=== Source text ===
------------

Skip to main content

Fast, consensus-based date format inference

Reason this release was yanked:

Superseded by 0.1.4

Project description

fastdateinfer

Fast, consensus-based date format inference written in Rust with Python bindings.

License: MIT Python 3.10+

Why?

The problem: Is 01/02/2025 January 2nd or February 1st?

Library Approach Problem
pandas dayfirst=True hint You must know the format
dateutil Guess per-element Inconsistent results
hidateinfer Consensus voting Correct, but slow

The solution: If your data contains 15/03/2025, we know it's DD/MM/YYYY (15 can't be a month). This insight applies to ALL dates, resolving ambiguous ones like 01/02/2025.

------------

=== Information supplied ===
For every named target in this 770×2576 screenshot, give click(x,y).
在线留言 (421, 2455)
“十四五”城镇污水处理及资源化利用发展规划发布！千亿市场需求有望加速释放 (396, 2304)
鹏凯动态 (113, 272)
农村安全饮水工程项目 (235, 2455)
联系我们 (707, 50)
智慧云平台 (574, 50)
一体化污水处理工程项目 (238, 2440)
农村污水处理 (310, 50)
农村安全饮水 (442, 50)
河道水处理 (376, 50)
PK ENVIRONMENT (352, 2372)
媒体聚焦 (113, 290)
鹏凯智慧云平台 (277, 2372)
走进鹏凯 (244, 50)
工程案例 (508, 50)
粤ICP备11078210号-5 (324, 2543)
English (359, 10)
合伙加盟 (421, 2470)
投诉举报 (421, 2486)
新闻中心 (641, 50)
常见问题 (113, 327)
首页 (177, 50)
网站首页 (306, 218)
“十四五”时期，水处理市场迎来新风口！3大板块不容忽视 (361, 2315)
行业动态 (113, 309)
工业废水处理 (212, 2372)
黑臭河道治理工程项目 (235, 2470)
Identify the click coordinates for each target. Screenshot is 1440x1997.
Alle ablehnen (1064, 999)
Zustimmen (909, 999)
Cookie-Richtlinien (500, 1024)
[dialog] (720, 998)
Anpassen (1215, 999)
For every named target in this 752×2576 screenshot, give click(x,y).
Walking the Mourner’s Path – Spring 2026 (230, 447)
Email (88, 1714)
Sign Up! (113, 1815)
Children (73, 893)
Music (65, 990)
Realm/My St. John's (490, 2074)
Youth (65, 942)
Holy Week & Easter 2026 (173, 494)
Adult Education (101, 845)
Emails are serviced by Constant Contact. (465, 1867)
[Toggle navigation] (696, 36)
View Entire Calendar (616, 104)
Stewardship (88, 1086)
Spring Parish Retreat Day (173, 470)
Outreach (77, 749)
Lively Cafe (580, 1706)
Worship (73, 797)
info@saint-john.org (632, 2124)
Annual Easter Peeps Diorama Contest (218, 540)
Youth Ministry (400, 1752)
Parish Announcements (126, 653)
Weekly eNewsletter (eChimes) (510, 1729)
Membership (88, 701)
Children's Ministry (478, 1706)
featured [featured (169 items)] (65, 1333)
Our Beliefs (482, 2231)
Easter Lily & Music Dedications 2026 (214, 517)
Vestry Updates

------------

=== Challenges ===
- A) Answer these questions about the fastdateinfer page:
(i) Which version superseded this release?
(ii) In what language is the library written?
(iii) What problem does the page give for dateutil?
- B) Render this sentence from the fastdateinfer page in German: "This insight applies to ALL dates, resolving ambiguous ones like 01/02/2025."
- C) Please carry on writing the fastdateinfer page from its last sentence.

=== Results for the exercise ===
- A)
(i) 0.1.4
(ii) Rust, with Python bindings
(iii) Inconsistent results

- B) Diese Erkenntnis gilt für ALLE Datumsangaben und löst mehrdeutige wie 01/02/2025 auf.

- C)
fastdateinfer implements this consensus algorithm in Rust — 270x faster than hidateinfer.

Installation

pip install fastdateinfer

Quick Start

import fastdateinfer

# Infer format from dates
result = fastdateinfer.infer(["15/03/2025", "01/02/2025", "28/12/2025"])
print(result.format)      # %d/%m/%Y
print(result.confidence)  # 1.0

# Just get the format string
fmt = fastdateinfer.infer_format(["2025-01-15", "2025-03-20"])
print(fmt)  # %Y-%m-%d

# Use with pandas
import pandas as pd
dates = ["15/03/2025", "01/02/2025", "28/12/2025"]
fmt = fastdateinfer.infer_format(dates)
df = pd.to_datetime(dates, format=fmt)

Benchmarks

vs hidateinfer (Python)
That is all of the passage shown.